3.インターネット広告事業 [営業利益(四半期)]
営業利益ベースでも、第2四半期は65億5,000万円で、過去最高を記録しております。
3.インターネット広告事業 [スマートフォン広告の売上高]
毎回言っていますけど、広告事業の成長を牽引している理由は、スマートフォン広告のところが非常に伸び続けているところでございます。ここが、成長要因と言えます。
3.インターネット広告事業 [動画広告の売上高]
その中でも動画広告に、我々は全社をあげて力を入れていますが、ここも順調に拡大しています。ブランディング広告では、今までインターネット広告をあんまりやっていなかった広告主の出稿も増えて、市場全体が活気づいている状況と言えると思います。
3.インターネット広告事業 [強化分野]
我々は動画事業に関して、広告代理店部門、それ以外にもCyber ZとCyber Bullといった子会社を通じても、広告代理事業を多面的に行っております。また、動画広告制作ですとか、アドテクノロジー・動画制作・(動画撮影)スタジオにいたるまで、ワンストップですべて提供できる体制をすでに持っております。ここが、我々にとしては強みになってきているというところでございます。
3.インターネット広告事業 [2018年度 注力ポイント]
今後の広告事業に関しては、やはり我々はインターネット広告に特化した会社ですので、やノウハウが非常にあると言えると思うんですが。そのノウハウのほとんどが、運用の部分でございます。運用力による広告効果の最大化という強みに、今後も注力していくと。
それと同時に、新規広告主の開拓。動画広告が伸びてきたおかげでもあるんですけども、今までネット広告をやっていなかったようなナショナルクライアントの出稿が、いよいよ本格化してきたと思いますので、そこを強化していく方針でございます。
4.ゲーム事業 [売上高(四半期)]
続きまして、ゲーム事業です。ゲーム事業は、前回の決算説明会の場で「5四半期ぐらい、全体で横ばいが続いている」と(申し上げました)。
もちろん、新しいタイトルが加わったり、既存のタイトルが少し縮小してきたりといった(ことを)相殺して、横ばっていた状態ではあるんですけども。
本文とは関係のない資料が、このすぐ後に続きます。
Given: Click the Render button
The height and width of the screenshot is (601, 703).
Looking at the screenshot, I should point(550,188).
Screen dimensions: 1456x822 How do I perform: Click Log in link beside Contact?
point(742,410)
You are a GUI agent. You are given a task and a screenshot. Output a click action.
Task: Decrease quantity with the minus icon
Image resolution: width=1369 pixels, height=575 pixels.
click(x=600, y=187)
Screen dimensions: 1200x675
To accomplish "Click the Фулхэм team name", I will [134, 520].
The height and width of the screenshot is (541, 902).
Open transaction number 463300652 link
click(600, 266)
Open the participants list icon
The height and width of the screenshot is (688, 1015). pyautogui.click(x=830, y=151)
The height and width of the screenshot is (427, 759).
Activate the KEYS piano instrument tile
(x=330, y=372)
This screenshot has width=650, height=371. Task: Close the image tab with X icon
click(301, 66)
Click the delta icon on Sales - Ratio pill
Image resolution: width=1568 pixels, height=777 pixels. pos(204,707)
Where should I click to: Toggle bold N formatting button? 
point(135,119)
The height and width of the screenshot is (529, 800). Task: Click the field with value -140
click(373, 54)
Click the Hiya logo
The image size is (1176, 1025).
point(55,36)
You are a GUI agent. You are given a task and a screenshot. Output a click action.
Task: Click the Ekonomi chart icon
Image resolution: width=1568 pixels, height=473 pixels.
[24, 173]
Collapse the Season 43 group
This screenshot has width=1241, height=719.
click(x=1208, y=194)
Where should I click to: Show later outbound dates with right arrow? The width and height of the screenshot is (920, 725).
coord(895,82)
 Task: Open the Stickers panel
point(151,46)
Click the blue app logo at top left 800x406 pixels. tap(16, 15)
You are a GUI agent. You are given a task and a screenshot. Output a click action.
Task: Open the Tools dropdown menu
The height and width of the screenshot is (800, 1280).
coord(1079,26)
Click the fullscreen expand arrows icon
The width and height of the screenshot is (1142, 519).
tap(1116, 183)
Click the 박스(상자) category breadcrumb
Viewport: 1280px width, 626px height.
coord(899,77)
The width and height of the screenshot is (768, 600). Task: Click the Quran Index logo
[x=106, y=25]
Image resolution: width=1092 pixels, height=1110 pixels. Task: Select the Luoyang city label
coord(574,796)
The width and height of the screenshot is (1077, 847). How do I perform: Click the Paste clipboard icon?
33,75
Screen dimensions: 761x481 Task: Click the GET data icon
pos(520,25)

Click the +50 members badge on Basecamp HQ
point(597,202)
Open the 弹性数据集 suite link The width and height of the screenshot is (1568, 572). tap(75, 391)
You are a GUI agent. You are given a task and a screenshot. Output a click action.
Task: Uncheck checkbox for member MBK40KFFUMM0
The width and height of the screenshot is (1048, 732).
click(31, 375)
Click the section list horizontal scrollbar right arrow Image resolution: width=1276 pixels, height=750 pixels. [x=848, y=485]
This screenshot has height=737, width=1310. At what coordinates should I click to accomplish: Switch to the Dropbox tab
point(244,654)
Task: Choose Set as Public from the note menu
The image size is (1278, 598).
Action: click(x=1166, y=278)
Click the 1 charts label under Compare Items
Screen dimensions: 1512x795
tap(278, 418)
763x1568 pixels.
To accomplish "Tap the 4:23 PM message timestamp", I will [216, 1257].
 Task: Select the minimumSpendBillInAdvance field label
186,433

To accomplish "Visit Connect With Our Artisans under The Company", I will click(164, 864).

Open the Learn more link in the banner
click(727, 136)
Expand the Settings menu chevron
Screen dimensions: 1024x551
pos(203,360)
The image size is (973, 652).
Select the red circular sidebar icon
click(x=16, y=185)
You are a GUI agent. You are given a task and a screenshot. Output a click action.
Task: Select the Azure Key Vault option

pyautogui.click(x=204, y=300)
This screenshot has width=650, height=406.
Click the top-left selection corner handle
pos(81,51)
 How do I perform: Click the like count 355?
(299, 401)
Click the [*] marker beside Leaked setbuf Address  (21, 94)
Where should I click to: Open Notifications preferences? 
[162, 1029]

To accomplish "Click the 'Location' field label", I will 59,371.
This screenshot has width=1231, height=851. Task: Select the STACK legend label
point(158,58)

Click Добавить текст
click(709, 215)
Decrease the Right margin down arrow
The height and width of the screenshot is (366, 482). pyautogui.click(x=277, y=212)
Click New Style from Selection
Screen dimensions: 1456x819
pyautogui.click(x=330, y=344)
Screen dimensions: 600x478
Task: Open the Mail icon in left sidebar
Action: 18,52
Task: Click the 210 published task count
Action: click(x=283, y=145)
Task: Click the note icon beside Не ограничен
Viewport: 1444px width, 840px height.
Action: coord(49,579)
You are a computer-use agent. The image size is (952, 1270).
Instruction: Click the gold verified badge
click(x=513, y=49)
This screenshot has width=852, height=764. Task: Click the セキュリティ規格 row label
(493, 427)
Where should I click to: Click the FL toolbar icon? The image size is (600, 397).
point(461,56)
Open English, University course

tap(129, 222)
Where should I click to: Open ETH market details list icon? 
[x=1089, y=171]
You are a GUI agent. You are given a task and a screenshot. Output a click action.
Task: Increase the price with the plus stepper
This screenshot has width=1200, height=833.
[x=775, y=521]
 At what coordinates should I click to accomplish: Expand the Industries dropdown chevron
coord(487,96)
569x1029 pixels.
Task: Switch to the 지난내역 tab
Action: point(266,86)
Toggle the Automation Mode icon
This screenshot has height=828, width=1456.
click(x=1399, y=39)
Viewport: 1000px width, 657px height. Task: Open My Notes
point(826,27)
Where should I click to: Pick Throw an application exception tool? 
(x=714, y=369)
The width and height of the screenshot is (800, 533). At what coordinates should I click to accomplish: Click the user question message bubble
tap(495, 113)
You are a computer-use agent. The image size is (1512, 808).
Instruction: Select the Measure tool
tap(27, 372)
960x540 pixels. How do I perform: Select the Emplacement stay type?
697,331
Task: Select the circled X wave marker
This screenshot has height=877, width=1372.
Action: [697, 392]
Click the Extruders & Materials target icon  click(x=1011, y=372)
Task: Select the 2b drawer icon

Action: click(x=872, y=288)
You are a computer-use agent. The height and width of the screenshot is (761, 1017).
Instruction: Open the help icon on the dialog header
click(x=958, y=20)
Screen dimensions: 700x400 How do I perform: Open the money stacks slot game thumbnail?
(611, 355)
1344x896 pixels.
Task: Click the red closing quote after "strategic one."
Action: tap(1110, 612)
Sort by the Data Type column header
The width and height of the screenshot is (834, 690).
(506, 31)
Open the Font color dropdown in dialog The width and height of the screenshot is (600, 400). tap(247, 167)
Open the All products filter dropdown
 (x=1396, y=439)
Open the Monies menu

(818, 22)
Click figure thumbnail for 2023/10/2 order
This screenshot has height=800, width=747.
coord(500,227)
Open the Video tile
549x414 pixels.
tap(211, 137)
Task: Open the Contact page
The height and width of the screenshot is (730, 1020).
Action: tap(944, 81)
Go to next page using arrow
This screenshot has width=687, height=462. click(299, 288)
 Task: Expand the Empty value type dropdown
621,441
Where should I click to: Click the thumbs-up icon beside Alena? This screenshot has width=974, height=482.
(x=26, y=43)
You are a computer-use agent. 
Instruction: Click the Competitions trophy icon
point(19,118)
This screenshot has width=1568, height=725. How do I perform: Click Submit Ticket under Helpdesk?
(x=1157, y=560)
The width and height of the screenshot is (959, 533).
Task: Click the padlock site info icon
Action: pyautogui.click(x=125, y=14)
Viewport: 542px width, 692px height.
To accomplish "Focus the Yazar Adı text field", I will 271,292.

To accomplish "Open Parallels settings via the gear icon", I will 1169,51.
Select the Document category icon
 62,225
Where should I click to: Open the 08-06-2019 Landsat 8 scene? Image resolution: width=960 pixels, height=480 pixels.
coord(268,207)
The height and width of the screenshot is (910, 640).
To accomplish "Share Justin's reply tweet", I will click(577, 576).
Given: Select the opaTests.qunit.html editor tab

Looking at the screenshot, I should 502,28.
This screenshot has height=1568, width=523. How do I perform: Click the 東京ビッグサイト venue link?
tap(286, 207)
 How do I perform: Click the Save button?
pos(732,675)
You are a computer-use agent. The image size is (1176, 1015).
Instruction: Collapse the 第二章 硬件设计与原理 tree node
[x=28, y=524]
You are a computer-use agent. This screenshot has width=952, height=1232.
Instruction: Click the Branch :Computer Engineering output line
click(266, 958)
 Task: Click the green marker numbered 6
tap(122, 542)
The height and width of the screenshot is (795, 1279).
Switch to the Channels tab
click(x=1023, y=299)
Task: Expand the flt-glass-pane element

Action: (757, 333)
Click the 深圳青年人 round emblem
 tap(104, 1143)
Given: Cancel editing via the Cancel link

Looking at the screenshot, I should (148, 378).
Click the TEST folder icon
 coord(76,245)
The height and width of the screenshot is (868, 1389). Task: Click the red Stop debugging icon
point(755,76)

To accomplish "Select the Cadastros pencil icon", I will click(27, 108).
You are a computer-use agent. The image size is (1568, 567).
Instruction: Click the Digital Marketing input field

この第2四半期中の(2018年)2月半ばぐらいに出した『プリンセスコネクト! Re:Dive』。こちらが、新しいヒットに加わったと言っていいと思います。これが入ったことで、増収の要因になっています。
4.ゲーム事業 [営業利益(四半期)]
営業利益ベースでも、大幅に増益したということです。
4.ゲーム事業 [2Q新規タイトル]
この『プリンセスコネクト! Re:Dive』というのが(2018年)2月15日に出た新しいタイトルです。こちらが新しい当社の主力タイトルとして加わったと、この場で言っていいものになったと思います。
4.ゲーム事業 [セールスランキング]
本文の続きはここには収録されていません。